Smartphone vendor HTC Corp (宏達電) yesterday reported its second-quarter net profit of NT$2.26 billion (US$75.5 million), swung from a net loss of NT$1.88 billion the company made in the previous quarter and 80 percent higher than a year earlier.
The company said its earnings per share (EPS) for last quarter improved to NT$2.74 from a net loss per share of NT$2.28 in the previous quarter, beating the NT$0.63 average of 14 analyst estimates compiled by Bloomberg.
Operating profit was NT$2.43 billion last quarter, its first time in positive territory after staying in the red for three consecutive quarters and surpassing a consensus estimate of NT$2.17 billion.
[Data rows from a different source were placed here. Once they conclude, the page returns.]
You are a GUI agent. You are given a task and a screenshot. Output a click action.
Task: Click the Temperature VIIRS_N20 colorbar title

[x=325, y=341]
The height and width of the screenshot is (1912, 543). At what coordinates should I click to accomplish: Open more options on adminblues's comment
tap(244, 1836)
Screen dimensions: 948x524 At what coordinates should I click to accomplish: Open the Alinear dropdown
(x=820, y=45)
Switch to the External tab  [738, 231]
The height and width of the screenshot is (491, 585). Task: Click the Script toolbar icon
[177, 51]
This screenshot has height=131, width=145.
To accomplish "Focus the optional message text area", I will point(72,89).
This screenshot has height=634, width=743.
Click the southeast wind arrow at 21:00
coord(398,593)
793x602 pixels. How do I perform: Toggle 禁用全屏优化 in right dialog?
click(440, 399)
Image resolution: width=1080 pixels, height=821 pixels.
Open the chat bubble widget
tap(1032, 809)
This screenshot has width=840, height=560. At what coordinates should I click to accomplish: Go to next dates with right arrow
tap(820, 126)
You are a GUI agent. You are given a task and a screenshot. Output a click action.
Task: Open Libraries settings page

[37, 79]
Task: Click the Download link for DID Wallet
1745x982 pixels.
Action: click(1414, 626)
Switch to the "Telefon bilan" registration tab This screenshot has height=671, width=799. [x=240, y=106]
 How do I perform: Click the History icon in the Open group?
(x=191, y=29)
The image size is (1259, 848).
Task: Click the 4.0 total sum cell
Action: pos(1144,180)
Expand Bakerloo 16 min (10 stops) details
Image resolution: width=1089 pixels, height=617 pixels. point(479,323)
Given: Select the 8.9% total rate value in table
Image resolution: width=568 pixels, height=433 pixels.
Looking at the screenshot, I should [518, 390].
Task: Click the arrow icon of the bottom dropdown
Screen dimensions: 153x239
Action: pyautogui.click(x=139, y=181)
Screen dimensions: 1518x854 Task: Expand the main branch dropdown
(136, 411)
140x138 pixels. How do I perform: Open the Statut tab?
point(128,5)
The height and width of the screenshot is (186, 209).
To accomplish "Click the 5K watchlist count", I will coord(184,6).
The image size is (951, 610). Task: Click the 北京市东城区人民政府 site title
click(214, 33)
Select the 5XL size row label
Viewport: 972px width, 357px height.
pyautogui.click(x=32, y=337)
HTC also released its sales for last quarter, showing revenue made in the January-to-March quarter nearly doubled to NT$65.06 billion from NT$33.1 billion in the previous quarter as the company entered a new product cycle with a broader product portfolio.
However, the figure only met the low end of the company’s earlier guidance of between NT$65 billion and NT$70 billion.
While the number beat analysts’ consensus estimate of NT$57.1 billion, sales were 7.97 percent lower than the NT$70.7 billion HTC recorded a year earlier.
The Taoyuan-based HTC did not elaborate on its financial performance nor release its shipment volume for last quarter.
The annual sales decline could be a result that smartphone product cycles have become shorter, an issue confronting not just HTC, but all major brands.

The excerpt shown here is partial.